I have had dog troubles. My precious Bruce wanders and most of his life he has been an excellent listener. Now he just wanders a little too far and a little too long. We have resolved the issue by keeping a close eye on him and putting him in the car to take him on supervised walks and runs on the beach. He and Lionel, my other pup, are my children. I feel so much love and satisfaction in caring for them. They enrich my life imminently and I am a better person for living my day on a selfless level that keeps me thinking of their needs and happiness. I see myself as a good mom. I am thankful they are not as demanding as actual children, though I have been known to deeply crave such an experience. I am blessed and see the opportunity for growth and satisfaction in mothering my animal children. It is my truth and what I will graciously accept as my path in this life. I feel so fulfilled by my pups as they bring so much love and reward into my life with their adorable personalities and unending loyalty and admiration of me, a highly imperfect yet blessed and naturally miraculous human being.

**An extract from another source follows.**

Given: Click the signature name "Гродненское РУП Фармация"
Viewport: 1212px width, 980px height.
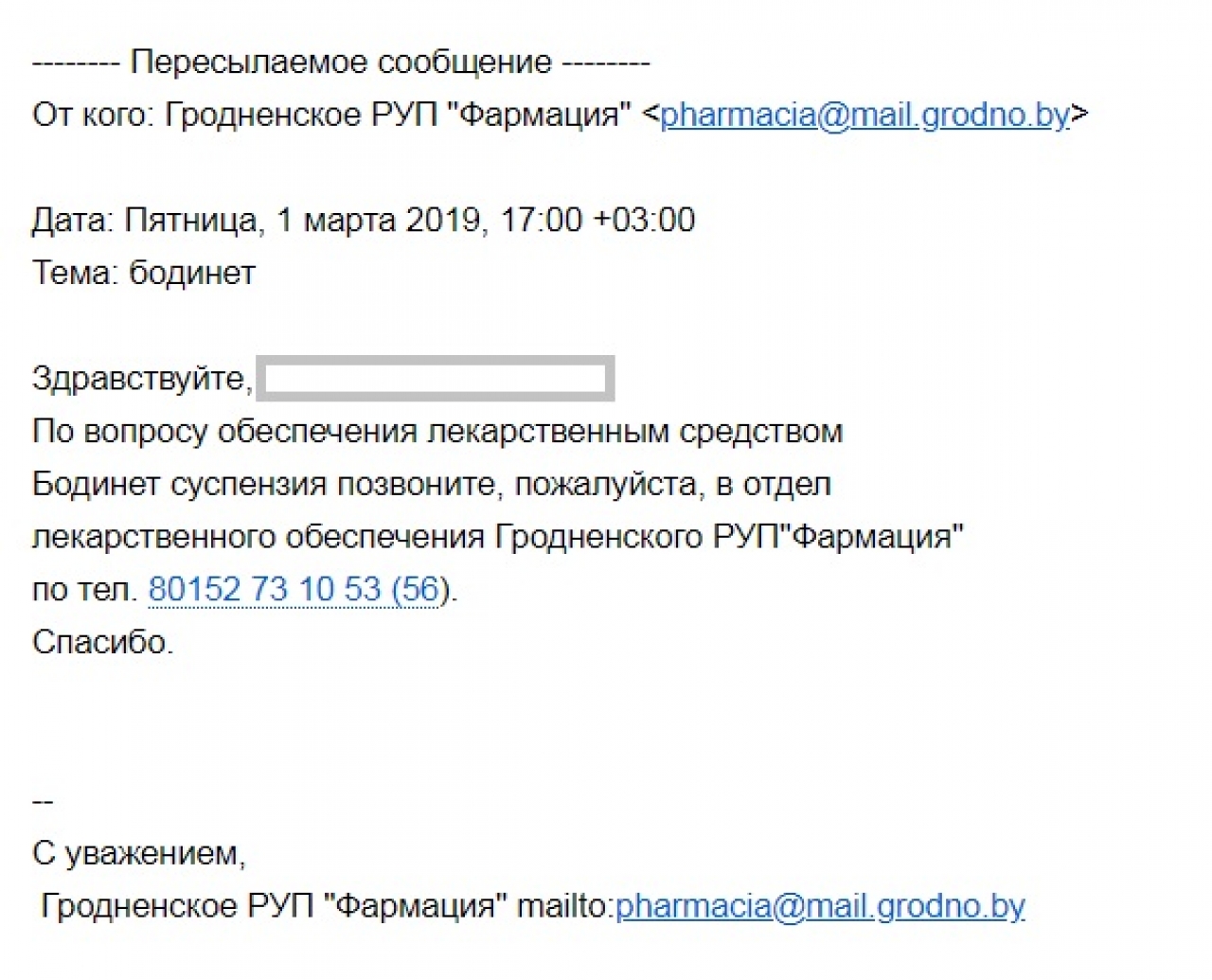Looking at the screenshot, I should (x=274, y=906).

So here I am, here I remain, working my simple job, with simple satisfactions in life such as cleaning my house, going for a walk in sacred natural setting, and modestly loving my man of 16 years, blessed by a solid and true relationship that has proved strong as steel, flexible as the feather, powerful and passionate as water, hot like fiery clay, and cool like a northwest summer evening. There are my moments on the deck in the morning and afternoon with a cigarette and a song, dawns spent typing my truths, and warm moments with family and friends sharing conversation, drinks and meals. Life is blessed as am I and I am proud to exist within the glowing web of the great creation we call a planet. I know I am connected with every person I have met and touched as our experience floats out to sea like a ripple or a wave becoming a part of the great ocean, influencing the mass and large events of the world, all connected and all powerful in its subtlety.